= Objectif =
Dans le texte sur les conventions internationales relatives à l'environnement, quel article de la Convention d'Helsinki du 13 février 1992 prévoit une information du public sur la qualité de l'eau et les autorisations délivrées ?

= Texte proposé =
☆ ☆ ☆

Ainsi la Convention de Berne du 19 septembre 1979 (ratifiée par la France en 1990), relative à la conservation de la vie sauvage et du milieu naturel en Europe dispose dans son article 3, paragraphe 3, que « les parties contractantes encouragent l'éducation et la diffusion d'informations générales concernant la nécessité de conserver des espèces de la flore et de la faune sauvage ainsi que de leur habitat ». La Convention d'Helsinki du 13 février 1992 sur la protection et l'utilisation des cours d'eau transfrontières et des lacs internationaux prévoit dans son article 16 une information du public sur la qualité de l'eau et les autorisations délivrées. La Convention-cadre sur les changements climatiques du 9 mai 1992 dispose, quant à elle, dans son article 6 qu'une promotion de l'éducation, la formation et la sensibilisation du public doivent être mises en oeuvre. Enfin, une recommandation de l'OCDE adoptée par le Conseil le 11 mai 1976 sur l'égalité d'accès à la justice en matière de pollution transfrontalière (C(76)55(Final)) dispose que lorsque le droit interne d'un pays permet à des associations d'engager des actions pour la sauvegarde des intérêts qu'elles ont mission de défendre en matière d'environnement, ce pays doit consentir les mêmes droits à des associations domiciliées dans des pays étrangers concernés par la pollution.

☆ ☆ ☆

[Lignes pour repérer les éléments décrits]
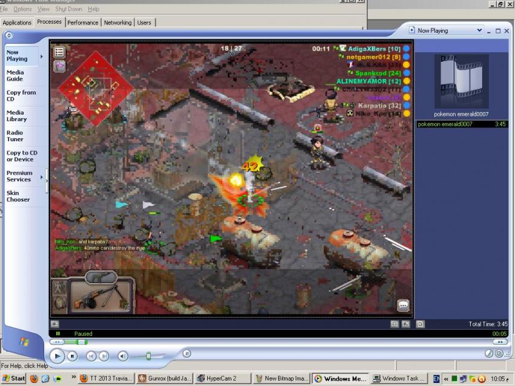Open the Now Playing dropdown list

click(x=479, y=30)
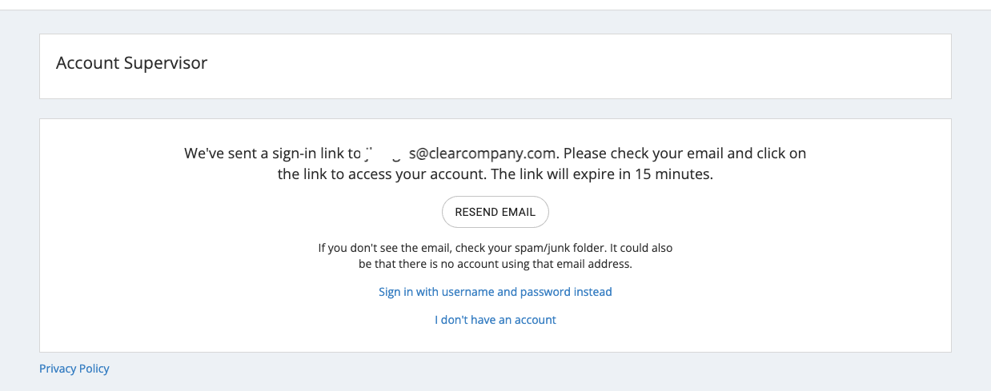
Task: Click the word "EMAIL" in the resend button
Action: pyautogui.click(x=519, y=213)
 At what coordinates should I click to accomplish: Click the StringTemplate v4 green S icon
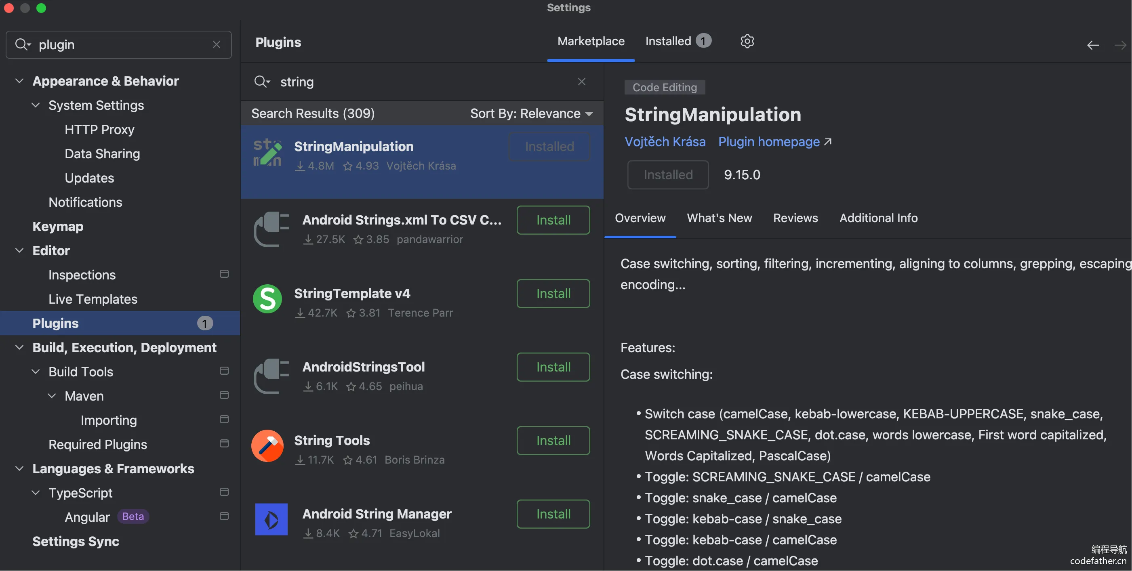[267, 299]
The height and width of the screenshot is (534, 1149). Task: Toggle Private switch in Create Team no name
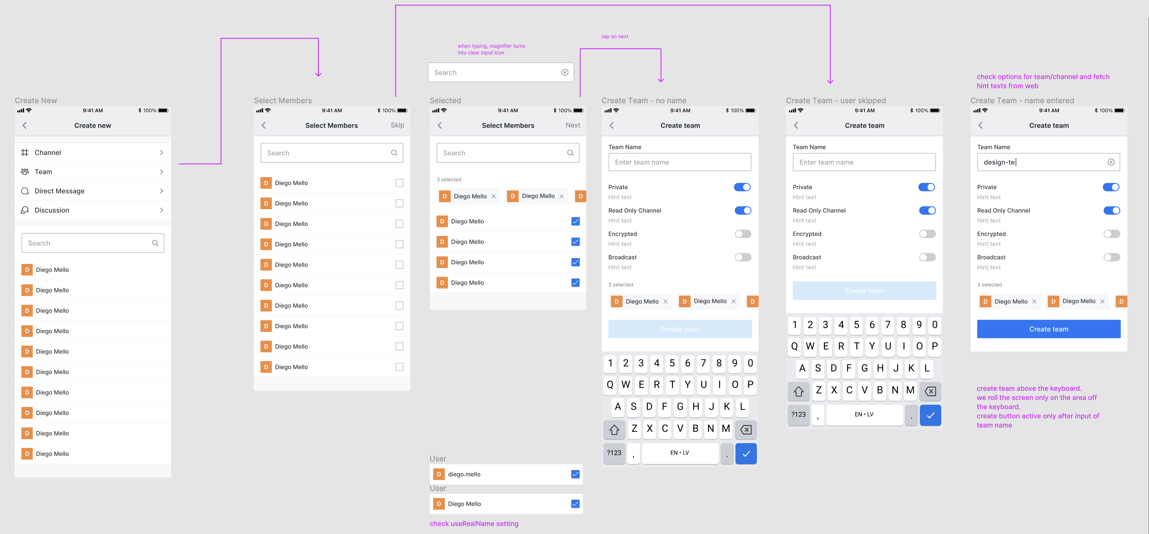point(742,187)
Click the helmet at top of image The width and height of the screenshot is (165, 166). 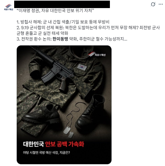[x=81, y=51]
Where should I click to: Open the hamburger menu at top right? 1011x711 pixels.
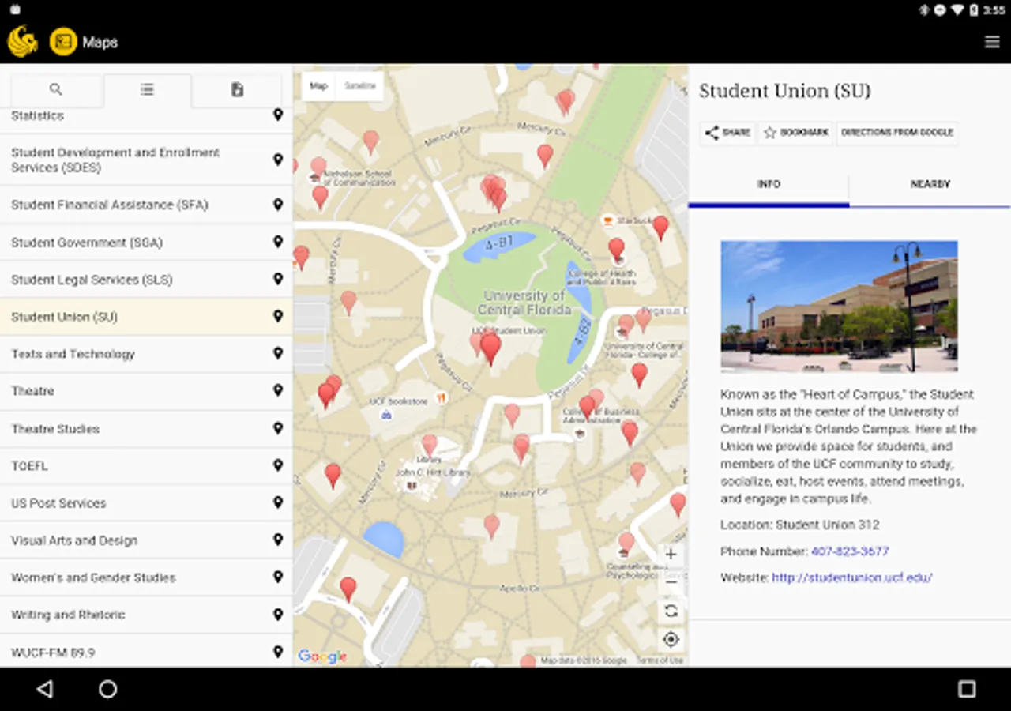pos(992,42)
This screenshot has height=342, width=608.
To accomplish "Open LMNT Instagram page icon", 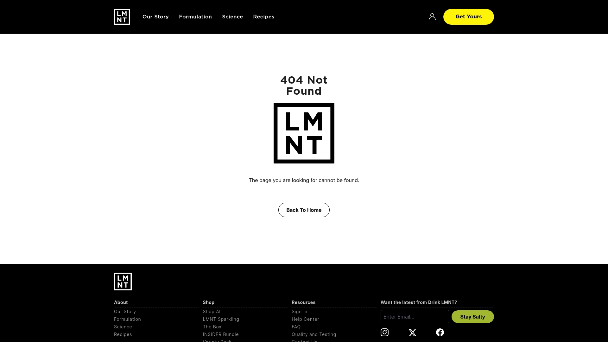I will tap(384, 332).
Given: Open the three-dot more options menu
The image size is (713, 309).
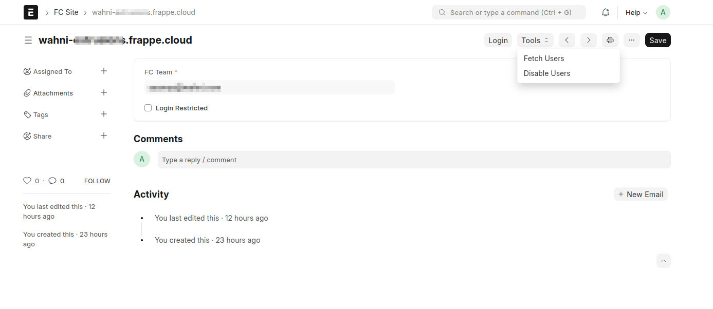Looking at the screenshot, I should pos(632,40).
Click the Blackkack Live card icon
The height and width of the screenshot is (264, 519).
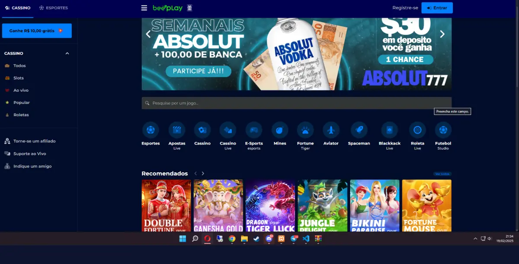click(389, 130)
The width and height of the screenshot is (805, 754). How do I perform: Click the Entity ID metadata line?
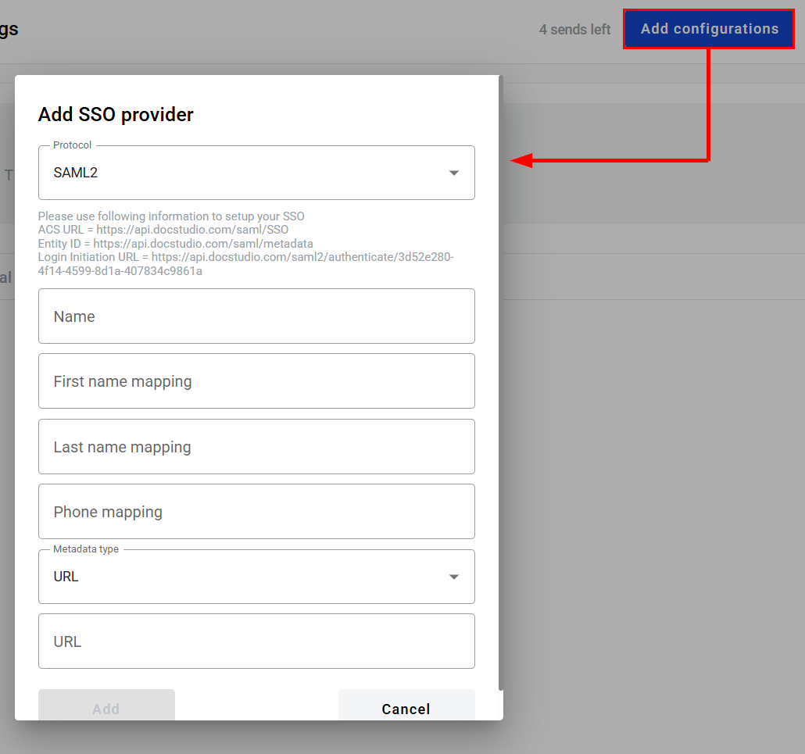click(x=175, y=244)
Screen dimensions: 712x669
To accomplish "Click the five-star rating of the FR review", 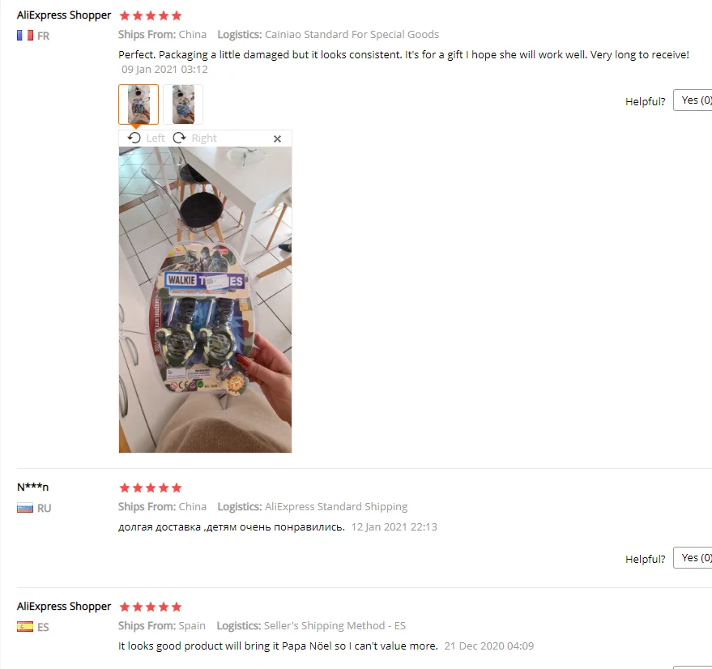I will tap(151, 16).
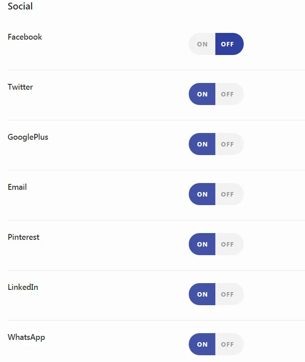Click the WhatsApp setting label

point(26,337)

☆ ☆ ☆

= Résultat attendu =
L'article 16.